Education that is tailored to the audience has been most successful, as has maintaining a focus on the psychosocial impact of the disease on patients (here and abroad), their families, and their health care workers. Take the case of Nigeria, which the World Health Organization (WHO) declared free of Ebola virus transmission on Oct. 20. Nigeria used contact tracing to physically monitor all identified contacts daily for 21 days. In addition to allocating government funds and disbursing that money quickly, the private sector reportedly contributed resources aimed at scaling up control measures.

Dr. James G. Baker

Perhaps most importantly, according to the WHO, “house-to-house information campaigns and messages on local radio stations, in local dialects, were used to explain the level of risk, effective personal preventive measures, and the actions being taken for control. The full range of media opportunities was exploited – from social media to televised facts about the disease delivered by well-known ‘Nollywood’ movie stars.”

I cannot overemphasize the importance of tailoring our educational messages about the virus to specific audiences. The sort of information needed to help allay the anxiety of an administrative assistant who asks, “Why didn’t the vaccine those nurses took before treating the patient work?”) is different from the information required of a front-line nurse at a public sector hospital, who might ask “Will our gowns protect us if we have a patient?” or a hospitalist at a tertiary care pediatrics hospital who might wonder “Is our isolation unit appropriate for treating this disorder?”

Regarding the disease’s potential victims – patients, family, health care workers – we should be mindful of the psychosocial impact that even the possibility of contact with the virus has. Potential contacts with the virus face destruction of all of their belongings, an inability to work while bills mount, and even the stress of the unwelcome spotlight.

 

 

Indeed, while there is a dearth of information available on mental health aspects of Ebola, specifically, there are powerful stories out there (here and here, for example) on the persistent stigma associated with this terrible disease.

Several other community mental health perspectives need to be considered, as well:

• What if a potential victim is a transient homeless man known to the community mental health system who is not inclined to accept a voluntary quarantine?

• What if he slept the night before at a homeless shelter for 300 people, all of whom are required to leave the shelter each morning?

• What if the potential victim is an intravenous drug abuser not inclined to accept an offer of methadone as a substitute while in quarantine?

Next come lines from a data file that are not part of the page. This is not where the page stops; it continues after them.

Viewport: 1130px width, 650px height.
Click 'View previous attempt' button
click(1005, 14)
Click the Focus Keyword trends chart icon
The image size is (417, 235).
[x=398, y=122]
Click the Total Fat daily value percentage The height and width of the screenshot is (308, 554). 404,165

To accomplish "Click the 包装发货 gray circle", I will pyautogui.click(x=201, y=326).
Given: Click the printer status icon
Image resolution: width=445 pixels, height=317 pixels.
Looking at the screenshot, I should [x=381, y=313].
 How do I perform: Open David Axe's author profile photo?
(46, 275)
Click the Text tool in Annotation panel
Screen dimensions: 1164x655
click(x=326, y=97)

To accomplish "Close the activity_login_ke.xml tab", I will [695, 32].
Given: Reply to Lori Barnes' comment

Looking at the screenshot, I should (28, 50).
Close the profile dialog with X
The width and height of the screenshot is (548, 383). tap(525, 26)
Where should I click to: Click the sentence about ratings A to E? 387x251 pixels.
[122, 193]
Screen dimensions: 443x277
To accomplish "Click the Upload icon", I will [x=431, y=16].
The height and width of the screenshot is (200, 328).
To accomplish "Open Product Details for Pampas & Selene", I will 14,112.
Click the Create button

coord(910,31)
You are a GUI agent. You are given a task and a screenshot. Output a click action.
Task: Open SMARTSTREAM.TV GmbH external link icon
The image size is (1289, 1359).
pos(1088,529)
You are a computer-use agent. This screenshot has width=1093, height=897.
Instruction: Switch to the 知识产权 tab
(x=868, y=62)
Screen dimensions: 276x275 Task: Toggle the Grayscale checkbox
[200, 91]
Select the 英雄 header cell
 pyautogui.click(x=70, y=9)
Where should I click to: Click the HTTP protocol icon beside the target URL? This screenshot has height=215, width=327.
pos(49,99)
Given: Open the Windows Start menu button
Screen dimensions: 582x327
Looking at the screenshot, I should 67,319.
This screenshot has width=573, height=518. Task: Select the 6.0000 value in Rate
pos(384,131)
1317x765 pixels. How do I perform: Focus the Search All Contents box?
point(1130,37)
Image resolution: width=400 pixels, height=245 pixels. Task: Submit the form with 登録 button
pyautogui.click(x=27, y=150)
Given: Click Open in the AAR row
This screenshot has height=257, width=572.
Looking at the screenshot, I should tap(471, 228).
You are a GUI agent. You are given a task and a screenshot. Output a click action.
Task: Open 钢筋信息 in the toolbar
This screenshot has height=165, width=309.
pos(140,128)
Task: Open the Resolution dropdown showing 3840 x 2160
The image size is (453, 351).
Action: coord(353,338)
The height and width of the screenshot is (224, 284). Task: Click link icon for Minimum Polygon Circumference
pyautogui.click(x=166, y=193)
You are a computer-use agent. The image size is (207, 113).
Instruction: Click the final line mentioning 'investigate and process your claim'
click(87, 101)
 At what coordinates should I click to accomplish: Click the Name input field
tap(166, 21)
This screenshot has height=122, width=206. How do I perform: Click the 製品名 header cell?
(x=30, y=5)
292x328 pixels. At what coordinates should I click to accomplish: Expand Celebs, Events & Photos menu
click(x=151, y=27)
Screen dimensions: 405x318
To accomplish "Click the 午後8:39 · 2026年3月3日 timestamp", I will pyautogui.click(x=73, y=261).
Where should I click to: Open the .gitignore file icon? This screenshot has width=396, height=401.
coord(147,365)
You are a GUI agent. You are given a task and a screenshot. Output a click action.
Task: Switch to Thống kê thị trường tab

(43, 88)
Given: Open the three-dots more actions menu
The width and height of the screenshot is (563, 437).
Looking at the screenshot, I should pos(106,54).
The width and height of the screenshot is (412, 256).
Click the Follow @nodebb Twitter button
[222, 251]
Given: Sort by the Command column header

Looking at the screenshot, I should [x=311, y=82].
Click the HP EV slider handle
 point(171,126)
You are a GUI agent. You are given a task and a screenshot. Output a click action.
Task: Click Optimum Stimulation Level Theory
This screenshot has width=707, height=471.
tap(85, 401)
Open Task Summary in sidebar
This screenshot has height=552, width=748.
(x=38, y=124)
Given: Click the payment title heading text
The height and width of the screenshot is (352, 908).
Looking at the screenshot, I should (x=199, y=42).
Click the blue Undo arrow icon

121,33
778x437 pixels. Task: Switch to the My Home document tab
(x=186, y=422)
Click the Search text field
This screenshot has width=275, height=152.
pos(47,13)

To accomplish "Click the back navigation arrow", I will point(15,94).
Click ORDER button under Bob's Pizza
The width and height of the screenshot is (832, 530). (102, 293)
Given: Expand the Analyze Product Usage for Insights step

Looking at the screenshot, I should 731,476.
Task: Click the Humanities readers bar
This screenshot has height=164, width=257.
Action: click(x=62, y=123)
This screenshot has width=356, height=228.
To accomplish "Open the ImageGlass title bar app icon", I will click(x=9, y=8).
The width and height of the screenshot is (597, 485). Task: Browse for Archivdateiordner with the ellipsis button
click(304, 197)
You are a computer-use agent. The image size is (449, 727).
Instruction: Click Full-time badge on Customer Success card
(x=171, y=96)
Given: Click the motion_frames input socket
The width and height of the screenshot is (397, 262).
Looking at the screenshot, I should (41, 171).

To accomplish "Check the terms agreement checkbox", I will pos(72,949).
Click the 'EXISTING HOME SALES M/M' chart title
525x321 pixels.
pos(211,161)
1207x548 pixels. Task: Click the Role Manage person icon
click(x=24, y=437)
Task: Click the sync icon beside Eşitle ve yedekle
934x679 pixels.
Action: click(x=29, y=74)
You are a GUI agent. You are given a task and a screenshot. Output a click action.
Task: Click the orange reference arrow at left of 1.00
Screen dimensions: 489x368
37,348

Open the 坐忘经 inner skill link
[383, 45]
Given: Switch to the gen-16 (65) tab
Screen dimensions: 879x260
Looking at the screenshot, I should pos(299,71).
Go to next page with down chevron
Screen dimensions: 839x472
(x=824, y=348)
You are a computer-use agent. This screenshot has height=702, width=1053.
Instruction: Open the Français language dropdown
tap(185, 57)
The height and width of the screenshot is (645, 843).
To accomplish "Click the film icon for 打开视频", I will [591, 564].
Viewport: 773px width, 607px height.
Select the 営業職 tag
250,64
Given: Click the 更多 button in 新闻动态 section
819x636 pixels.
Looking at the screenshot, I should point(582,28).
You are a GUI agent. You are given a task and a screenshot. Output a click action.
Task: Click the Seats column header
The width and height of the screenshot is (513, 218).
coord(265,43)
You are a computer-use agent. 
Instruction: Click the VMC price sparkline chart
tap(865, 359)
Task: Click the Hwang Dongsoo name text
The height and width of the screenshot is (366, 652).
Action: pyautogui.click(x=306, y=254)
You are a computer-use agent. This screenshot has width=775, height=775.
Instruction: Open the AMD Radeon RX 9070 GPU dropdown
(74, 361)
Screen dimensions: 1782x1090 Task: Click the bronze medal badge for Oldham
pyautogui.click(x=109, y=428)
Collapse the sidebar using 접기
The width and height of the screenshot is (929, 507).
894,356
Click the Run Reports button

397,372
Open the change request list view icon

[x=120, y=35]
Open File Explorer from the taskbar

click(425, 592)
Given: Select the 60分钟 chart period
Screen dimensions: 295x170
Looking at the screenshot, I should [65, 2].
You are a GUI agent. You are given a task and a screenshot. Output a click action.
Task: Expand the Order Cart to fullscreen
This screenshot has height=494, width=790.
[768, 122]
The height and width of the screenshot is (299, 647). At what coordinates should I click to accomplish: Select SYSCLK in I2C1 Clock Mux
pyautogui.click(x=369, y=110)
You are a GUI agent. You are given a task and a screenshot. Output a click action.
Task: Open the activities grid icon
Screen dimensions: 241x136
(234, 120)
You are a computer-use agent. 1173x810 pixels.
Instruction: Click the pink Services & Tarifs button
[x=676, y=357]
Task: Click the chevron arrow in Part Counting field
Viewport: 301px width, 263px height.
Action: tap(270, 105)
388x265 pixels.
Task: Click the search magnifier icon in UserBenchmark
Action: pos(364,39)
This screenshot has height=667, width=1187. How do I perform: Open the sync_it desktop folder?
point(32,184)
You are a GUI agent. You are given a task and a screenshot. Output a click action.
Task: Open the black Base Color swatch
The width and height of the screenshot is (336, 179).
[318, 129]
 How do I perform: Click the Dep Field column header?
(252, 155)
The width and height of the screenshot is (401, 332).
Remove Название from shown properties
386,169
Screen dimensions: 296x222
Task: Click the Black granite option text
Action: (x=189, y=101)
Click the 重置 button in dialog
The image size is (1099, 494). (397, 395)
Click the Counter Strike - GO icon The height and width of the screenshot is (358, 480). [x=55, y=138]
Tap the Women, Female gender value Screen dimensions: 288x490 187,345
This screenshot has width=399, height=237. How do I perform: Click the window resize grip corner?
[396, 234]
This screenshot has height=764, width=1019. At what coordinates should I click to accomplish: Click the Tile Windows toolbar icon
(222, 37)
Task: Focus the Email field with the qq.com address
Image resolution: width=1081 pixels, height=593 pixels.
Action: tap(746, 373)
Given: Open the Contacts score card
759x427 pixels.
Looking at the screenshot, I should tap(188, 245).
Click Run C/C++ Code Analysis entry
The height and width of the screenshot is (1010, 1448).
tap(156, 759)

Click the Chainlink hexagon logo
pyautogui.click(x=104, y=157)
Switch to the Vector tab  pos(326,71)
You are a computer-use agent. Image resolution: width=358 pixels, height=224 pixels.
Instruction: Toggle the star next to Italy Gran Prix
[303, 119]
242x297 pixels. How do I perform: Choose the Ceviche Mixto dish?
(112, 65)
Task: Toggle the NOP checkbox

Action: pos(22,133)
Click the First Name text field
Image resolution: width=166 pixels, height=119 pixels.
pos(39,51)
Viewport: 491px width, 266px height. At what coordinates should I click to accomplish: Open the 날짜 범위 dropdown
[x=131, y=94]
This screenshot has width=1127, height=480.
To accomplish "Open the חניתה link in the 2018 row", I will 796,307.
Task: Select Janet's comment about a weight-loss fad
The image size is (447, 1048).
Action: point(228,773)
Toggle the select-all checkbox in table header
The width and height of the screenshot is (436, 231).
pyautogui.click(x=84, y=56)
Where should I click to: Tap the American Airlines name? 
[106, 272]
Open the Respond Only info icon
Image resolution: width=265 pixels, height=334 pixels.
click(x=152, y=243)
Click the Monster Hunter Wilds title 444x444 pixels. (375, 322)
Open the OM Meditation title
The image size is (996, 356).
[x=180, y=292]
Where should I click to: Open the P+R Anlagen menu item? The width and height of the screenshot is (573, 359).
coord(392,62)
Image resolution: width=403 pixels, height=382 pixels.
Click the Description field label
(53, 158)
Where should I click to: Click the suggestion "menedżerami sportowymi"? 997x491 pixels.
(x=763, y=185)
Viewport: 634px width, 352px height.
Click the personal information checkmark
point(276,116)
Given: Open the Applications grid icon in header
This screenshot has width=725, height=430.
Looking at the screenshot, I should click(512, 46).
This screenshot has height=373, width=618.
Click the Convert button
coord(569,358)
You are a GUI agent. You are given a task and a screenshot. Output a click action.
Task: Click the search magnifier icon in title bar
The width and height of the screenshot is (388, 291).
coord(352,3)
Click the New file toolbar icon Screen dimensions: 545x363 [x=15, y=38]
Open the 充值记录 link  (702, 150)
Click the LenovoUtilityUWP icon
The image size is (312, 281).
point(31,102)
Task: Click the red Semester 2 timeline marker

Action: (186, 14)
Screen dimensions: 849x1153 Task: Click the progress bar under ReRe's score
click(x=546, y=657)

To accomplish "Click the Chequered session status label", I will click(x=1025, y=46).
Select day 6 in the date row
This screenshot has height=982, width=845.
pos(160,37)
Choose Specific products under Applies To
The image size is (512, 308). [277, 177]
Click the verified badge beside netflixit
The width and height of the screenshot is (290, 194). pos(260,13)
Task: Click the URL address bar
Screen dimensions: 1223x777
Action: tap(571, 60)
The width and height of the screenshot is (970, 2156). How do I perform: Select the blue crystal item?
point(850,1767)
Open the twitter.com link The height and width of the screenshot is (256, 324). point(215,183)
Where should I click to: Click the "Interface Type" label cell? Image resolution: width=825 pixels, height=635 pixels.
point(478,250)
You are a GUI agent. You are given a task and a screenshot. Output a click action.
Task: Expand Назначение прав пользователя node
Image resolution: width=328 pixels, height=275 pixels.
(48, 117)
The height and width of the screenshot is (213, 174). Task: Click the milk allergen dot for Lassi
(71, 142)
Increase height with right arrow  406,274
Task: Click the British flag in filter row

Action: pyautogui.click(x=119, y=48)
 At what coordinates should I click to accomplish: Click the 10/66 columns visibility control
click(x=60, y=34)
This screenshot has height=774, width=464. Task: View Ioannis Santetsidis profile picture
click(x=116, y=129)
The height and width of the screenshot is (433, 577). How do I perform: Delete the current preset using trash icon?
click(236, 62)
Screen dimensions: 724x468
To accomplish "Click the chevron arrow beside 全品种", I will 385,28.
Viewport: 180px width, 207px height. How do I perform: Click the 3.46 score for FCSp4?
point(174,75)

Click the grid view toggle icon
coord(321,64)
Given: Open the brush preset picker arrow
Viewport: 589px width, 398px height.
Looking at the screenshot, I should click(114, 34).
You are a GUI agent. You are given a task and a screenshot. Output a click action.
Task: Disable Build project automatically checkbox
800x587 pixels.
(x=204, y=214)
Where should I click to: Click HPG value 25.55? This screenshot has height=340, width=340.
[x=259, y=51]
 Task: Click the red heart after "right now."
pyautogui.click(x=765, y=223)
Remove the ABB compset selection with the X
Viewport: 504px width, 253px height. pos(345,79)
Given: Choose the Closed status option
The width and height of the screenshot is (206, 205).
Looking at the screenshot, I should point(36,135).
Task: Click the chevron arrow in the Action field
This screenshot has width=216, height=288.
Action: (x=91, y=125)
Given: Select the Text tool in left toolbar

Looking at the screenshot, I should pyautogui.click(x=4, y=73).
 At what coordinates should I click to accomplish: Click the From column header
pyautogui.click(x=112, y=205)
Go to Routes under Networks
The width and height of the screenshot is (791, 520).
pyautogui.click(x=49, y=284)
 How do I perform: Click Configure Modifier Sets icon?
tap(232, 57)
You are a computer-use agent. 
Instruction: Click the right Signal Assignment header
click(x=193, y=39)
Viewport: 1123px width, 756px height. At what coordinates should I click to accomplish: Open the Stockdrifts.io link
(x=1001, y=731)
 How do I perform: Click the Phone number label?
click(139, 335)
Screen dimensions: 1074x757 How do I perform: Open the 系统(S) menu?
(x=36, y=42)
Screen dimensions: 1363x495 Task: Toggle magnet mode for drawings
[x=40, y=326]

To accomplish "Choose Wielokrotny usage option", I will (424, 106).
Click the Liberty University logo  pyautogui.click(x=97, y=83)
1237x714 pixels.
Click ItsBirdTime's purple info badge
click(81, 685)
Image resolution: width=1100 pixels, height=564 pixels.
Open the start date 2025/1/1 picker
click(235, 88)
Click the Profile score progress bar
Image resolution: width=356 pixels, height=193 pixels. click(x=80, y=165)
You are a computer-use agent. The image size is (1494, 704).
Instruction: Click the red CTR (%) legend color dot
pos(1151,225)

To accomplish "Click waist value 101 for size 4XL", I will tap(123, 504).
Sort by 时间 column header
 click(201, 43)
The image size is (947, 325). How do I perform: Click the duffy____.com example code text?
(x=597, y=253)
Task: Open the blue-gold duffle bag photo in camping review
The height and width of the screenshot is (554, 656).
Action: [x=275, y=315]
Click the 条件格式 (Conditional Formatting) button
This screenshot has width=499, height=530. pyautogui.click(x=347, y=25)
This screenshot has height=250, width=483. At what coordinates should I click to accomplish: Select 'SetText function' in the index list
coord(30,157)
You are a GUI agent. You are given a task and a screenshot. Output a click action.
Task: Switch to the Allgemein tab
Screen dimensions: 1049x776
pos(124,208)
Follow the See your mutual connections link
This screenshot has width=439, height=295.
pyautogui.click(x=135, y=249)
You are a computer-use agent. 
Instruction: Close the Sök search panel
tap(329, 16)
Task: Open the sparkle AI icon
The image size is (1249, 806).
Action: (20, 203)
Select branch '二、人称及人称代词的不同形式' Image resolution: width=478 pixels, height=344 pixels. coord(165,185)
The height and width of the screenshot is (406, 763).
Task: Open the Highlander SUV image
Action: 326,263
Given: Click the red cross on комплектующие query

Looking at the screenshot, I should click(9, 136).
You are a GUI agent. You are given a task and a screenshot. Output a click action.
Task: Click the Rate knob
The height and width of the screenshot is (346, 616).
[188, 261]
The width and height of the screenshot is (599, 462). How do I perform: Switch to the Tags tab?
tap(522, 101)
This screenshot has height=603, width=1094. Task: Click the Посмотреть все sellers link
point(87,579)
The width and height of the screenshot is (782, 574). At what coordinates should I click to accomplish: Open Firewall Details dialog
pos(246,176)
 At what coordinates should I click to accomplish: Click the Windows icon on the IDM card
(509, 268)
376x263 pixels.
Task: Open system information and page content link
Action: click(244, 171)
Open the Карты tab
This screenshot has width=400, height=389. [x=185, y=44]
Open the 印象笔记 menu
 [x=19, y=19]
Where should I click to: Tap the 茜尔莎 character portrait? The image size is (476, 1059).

• What if the potential victim is actively psychotic, not committable under your particular state’s law, but refusing all assistance because of paranoia?

• What if a call comes from a school principal stating that an elementary student, the child of a health care worker involved in an Ebola case, is distraught over marginalization in class and in the cafeteria by fellow students?

• What if a community of first-generation immigrants, historically dependent upon the psychosocial support of a robust group of community volunteers, suddenly finds itself without those supports when one member of the community is diagnosed with the disease?

• What if some members of the community also have the challenge of a severe mental illness?

As physicians and mental health experts, we can take the lead in tamping down anxiety tied to Ebola. How do we do it? By fostering education and preparedness, advocating for minimizing the risk of more victims of this disease, and supporting efforts to end its spread in West Africa.

Here in the United States, we must help our communities maintain their empathy for the suffering of Ebola’s victims and their families, as well as the suffering of the health care workers (and their families, too) who bravely care for these unfortunate patients.

Dr. Baker is medical director for behavioral health in the Texas Department of State Health Services, Austin.